Speaker John Boehner has a sad for America's "small" businesses, like Starbucks.
So far, House Speaker John Boehner is still resisting the idea that the continued payroll tax cut for middle-class America should be paid for by the 1 percent. Actually, as it turns out, the proposed 3.25 percent tax on millionaires would be paid by about
one-tenth of the 1 percent, but that won't keep Boehner from bleating about "job creators." Which he's done in this case, with his spokesman
telling reporters that the idea is a "job-killing tax hike on small businesses."
Except, as Suzy Khimm explains, it's not.
The millionaire’s tax would indeed affect about 30 to 40 percent of business income that’s reported on individual tax returns, rather than on corporate tax returns. But that income is concentrated among a very small group of small businesses.

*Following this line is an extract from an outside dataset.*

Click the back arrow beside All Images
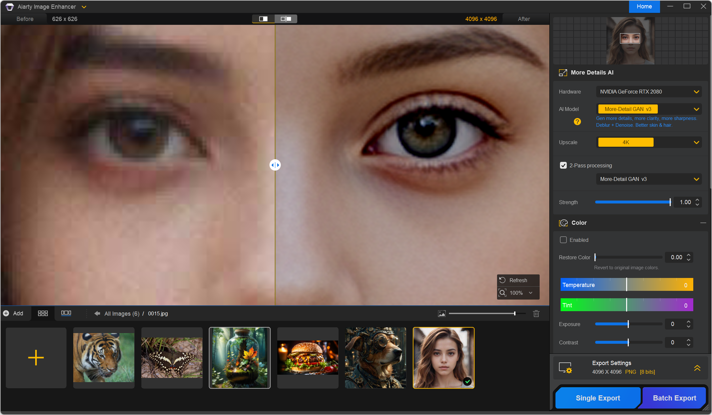712x415 pixels. click(97, 313)
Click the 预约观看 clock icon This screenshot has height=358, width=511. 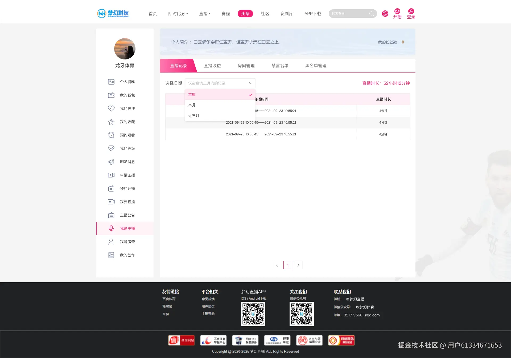111,135
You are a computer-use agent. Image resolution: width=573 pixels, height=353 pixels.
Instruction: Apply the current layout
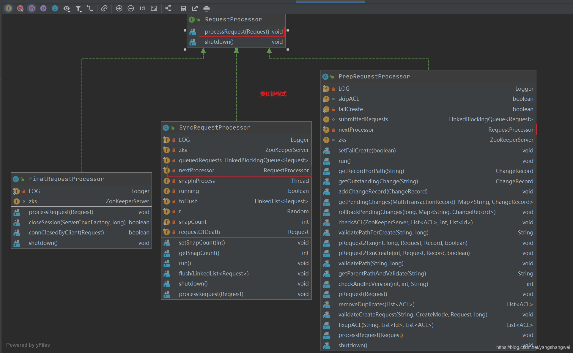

The tax would only affect about 1 percent of those the Treasury Department classifies as "small business owners."
Just 2 percent of all business owners who file taxes through individual returns—including sole proprietorships, limited liability corporations, S corporations, and partnerships—have taxable income that’s more than $1 million, according to an August 2011 Treasury report. And just about 1 percent of those Treasury categorizes as "small businesses owners" would be affected by the Democrats' proposed millionaire's tax —about 273,000 in total. That number drops even further—to 51,000—if you define "small business owners" as those earning at least 25 percent of income through their firm.
Of course, it all depends on how you define "small business," and we know that Boehner's definition doesn't really correspond to reality as most of us know it, since he calls the world's largest coffee purveyor a small business.